Denture Reline Cost; Soft vs Hard vs Temporary

Denture Reline – What is it exaclty?

Denture reline is exactly what it sounds like; it consists of putting a new lining in your dentures so they fit properly in your mouth. It is quite simple and affordable and can make your day-to-day life easier.

When your tooth is removed, the tissue form that area then starts to break down on a cellular level which means the tissue it taken back into the body to be used elsewhere. Your gum tissue will change in its density as it heals. Same with their shape.

Denture Reline – The Different Types.

Here are the three main types of reline you can get. The one you should get depends on the severity of tissue change and the type of denture.

Hard Reline.

 

Hard reline is a good option if you have full dentures. You should get hard relines every 2-3 years to make sure your dentures fit comfortably without the need to do a totally new fitting.

Your dentist will remove some of the plastic from the inside of your dentures, then put putty and place it wherever the denture makes contact with the tissue. The next step is to make an impression in the putty by placing the denture back into your mouth.

The dentist will then take out the denture and let the putty harden with your mouth’s impression in it until the putty turns into a rubbery consistency.

They will then replace the putty by adding acrylic to the tissue side of the current denture and then the denture should perfectly fit your mouth.

 

 

Soft Reline.

 

If you can’t wear your dentures because your gums are too tender then a soft reline might be the solution. They usually reline your dentures with a pliable material and it can last a year or two. 

A lot of people love soft reline because they are comfortable and dentist love them because they are lasting longer.

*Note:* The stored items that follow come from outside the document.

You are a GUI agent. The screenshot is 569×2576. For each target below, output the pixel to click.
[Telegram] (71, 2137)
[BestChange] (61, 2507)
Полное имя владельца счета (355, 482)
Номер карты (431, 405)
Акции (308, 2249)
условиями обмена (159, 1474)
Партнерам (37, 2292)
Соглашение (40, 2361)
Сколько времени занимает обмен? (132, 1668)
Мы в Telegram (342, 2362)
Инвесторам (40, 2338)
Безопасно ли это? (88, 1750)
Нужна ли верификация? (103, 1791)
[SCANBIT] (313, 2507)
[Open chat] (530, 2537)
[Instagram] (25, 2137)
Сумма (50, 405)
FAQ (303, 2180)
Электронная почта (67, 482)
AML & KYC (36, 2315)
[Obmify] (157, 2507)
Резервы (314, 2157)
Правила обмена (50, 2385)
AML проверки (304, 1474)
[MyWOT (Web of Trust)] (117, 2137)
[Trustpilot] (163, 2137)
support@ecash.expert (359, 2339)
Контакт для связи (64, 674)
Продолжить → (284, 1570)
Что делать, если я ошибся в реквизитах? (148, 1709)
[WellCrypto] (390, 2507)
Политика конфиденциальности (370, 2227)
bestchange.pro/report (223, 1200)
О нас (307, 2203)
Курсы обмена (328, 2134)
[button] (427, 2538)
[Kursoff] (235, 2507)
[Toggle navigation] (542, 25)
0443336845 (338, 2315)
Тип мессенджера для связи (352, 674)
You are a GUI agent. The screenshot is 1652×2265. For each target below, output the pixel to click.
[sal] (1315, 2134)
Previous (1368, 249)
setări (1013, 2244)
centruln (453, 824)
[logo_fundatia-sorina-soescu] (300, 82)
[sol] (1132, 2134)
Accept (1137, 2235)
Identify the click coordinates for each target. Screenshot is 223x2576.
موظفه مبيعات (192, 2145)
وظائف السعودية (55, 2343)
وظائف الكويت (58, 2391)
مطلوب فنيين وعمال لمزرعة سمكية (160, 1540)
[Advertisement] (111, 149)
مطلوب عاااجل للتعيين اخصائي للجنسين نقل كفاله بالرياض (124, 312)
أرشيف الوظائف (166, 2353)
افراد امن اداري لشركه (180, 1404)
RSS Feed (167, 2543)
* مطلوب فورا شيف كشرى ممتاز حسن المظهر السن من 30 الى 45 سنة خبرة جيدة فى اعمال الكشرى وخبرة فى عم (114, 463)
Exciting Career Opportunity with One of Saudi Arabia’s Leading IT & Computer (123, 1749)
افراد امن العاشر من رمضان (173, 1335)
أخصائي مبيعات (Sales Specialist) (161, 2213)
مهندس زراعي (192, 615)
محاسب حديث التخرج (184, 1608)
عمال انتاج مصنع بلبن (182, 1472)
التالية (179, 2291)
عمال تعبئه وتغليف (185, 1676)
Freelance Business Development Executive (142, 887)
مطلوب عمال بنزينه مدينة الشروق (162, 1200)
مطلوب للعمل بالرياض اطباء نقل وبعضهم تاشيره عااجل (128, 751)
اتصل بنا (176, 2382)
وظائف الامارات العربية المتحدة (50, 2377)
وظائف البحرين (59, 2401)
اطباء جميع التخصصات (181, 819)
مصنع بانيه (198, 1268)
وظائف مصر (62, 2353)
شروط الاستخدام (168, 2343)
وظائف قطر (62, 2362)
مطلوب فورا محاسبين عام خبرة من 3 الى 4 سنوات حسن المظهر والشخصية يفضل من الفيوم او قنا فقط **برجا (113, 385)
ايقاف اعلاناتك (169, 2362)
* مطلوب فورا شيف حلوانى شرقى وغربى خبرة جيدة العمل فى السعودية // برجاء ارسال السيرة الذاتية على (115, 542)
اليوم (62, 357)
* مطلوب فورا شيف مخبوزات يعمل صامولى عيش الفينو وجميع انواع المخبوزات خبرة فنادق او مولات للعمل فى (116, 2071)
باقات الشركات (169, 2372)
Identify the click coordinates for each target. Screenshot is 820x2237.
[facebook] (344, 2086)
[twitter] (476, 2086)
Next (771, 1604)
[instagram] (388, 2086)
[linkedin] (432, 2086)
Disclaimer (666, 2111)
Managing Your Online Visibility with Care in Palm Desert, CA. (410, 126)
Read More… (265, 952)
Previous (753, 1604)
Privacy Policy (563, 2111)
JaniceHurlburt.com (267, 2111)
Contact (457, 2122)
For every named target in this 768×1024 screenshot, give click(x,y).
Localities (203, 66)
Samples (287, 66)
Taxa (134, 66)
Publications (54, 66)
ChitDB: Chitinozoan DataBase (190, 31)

The main difference between the hard one and the soft one is the soft one uses a more comfortable material and will therefore need more adjustments.

 

Temporary Reline.

 

You need a temporary reline when you go a really long time without having a dentist service your dentures which means you would have red and sore gums.

Hard and soft reline are out of the equations at this point and would not help with the discomfort. The dentist will be relining the denture with a medicated material that helps reduce the inflammation of your gums and after a few weeks when you return, your gums won’t be sore anymore.

 Temporary relines are not lasting for a long period of time; they are meant to simply heal the sores.

 

Denture Reline Costs.

The first thing you must know is your insurance most likely won’t pay for your denture reline, but make sure to check our article on how to get A DENTAL GRANT.

Denture relines will cost anywhere between $300 to $500 depending on if you are getting a complete or partial denture and whether you are getting a laboratory or chairside reline.

Laboratory Reline

For a complete laboraty reline you can expect to pay between $300 and $500. For a partial laboratory reline the costs will be a little bit less than that.

 

Chairside Reline

If the dentist delines your dentures in-house this means you are going for the chairside reline, which will cost between $300 and $400.

The chairside reline process takes less time than the laboratory reline but the material is not as durable. This is why it is cheaper.

The laboratory reline takes more time (few days) but the material used is more long-lasting.

Is It A Good Idea To Reline Your Dentures Yourself?

It is possible to reline your dentures at home but of course if you have the money it is recommended to go see a dentist.